# Gonna have to...



## chilly (Apr 20, 2007)

...find another morning radio show.
I was getting sick of Chris Evans, ...BUT ZOE BALL !!! Noooo :surprise::surprise::surprise::frown2:


----------



## raynipper (Aug 4, 2008)

Personally I have hated Chris Evans since his breakfast show on Channel4. I guess I quite like ZB is only she wouldn't gabble so fast.

Ray.


----------



## Devonboy (Nov 19, 2009)

Try Absolute Radio.


----------



## chilly (Apr 20, 2007)

Devonboy said:


> Try Absolute Radio.


Thanks. I need to find something else in January!


----------



## chilly (Apr 20, 2007)

raynipper said:


> Personally I have hated Chris Evans since his breakfast show on Channel4. I guess I quite like ZB is only she wouldn't gabble so fast.
> 
> Ray.


I didn't used to mind Chris Evans but he's been getting on my nerves in recent years. Forever going on about his kids, talking over records and just generally being annoying. I think Zoe Ball is just too over excited, gushing and 'affected'.


----------



## GEMMY (Jun 19, 2006)

Only listen to radio as a background distraction to road noise.


----------



## patp (Apr 30, 2007)

I got used to Chris Evans but hated the way the show was going. Like most of the BBC it is becoming obsessed with "celebrity". Zoe Ball will be even worse. Probably why she got the job! Her only chatter is about which celebrity she mixed with last week.
Not sure it is the presenters fault entirely it seems to be the culture at the BBC. The One Show is the same though it does have the odd serious item thrown in occasionally. Probably all to do with the producers all being about 12 years old I suppose?
Why can't they see that the amazing success that Terry Wogan had was mainly because he was not dazzled by the celebrity scene. Don't remember him having many guests he just used the listeners wit and wisdom.

When you find another Terry Wogan let me know.


----------



## Mrplodd (Mar 4, 2008)

Ah, the days of "Janet & John" Had many a good chuckle during my morning commute listening to "poor John's" tribulations. What I used to find almost more amusing was seeing other motorists shoulders going up and down because they were clearly listening to the same programme and laughing like me!

The stories were similar to "Round The Horne" nothing _actually _ rude or offensive because it was all in the listeners mind.

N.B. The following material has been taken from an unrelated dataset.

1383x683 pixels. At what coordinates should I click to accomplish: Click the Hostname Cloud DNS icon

However everyone KNEW what the _intended_ meaning was. Brilliant scriptwriting.

Andy


----------



## patp (Apr 30, 2007)

Terry Wogan and his TOGs. Now why can the BBC not see how amazingly successful that was? Instead we have inane chatter about celebrity lifestyle. I am moving over to Radio 4 I think.........


----------



## aldra (Jul 2, 2009)

No, for me it’s radio 4 

Get a bit pissed of at repeats 

But I Loveit 

Sandra


----------



## Pudsey_Bear (Sep 25, 2008)

Well the beeb has totally screwed up their two drive time shows now, Evans was ok, but was starting to get silly with all the kid talk, proud dad, fine, but not on the radio please.

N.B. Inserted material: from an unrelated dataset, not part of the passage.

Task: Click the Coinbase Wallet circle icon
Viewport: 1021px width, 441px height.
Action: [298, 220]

It seems that the modern female DJ is out of step, I'm not anti woman, far from it, the older ones are/were good, Glorious honeybun, Janice Long, Nikki Chapman, Anneka Rice, Sarah Kennedy (although she did lose the plot often) Lisa tarbuck, all great, I can't recall others, But take the evening drivetime show, Simon Mayo was once one I couldn't stand, but he grew up and became a good presenter, now they have stuck that awful Jo Whiley with him and buggered up that show too, I recall the great John Dunne, then Johnny Walker, big shoes to fill.

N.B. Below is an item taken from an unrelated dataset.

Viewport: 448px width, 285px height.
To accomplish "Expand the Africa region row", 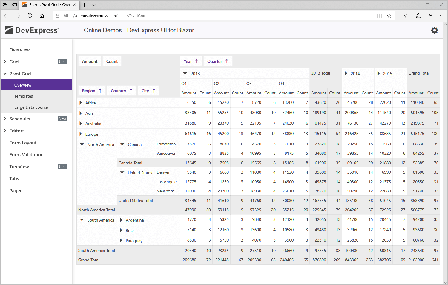I will click(81, 103).
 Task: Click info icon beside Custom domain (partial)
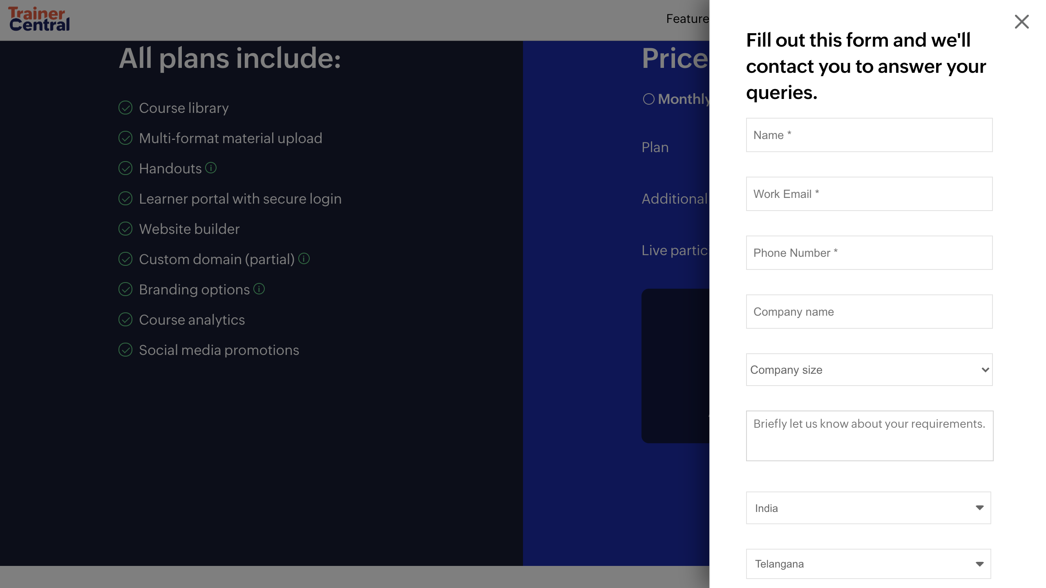[304, 258]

The ones I really cannot abide in order, Elaine Paige, cackling old hag, Vanessa Feltz, creepy too, Zoe Ball, Jo Wiley, all brainless women who have no real talent at all, but have managed to insert themselves into the public eye, Radio two has become so awful I have started to listen to commercial stations, especially when that cretinous Jeremy Vine comes on, and his weird impressionistic adverts for his show every hour are really cringeworthy.

Rant over, need to forage for food.


----------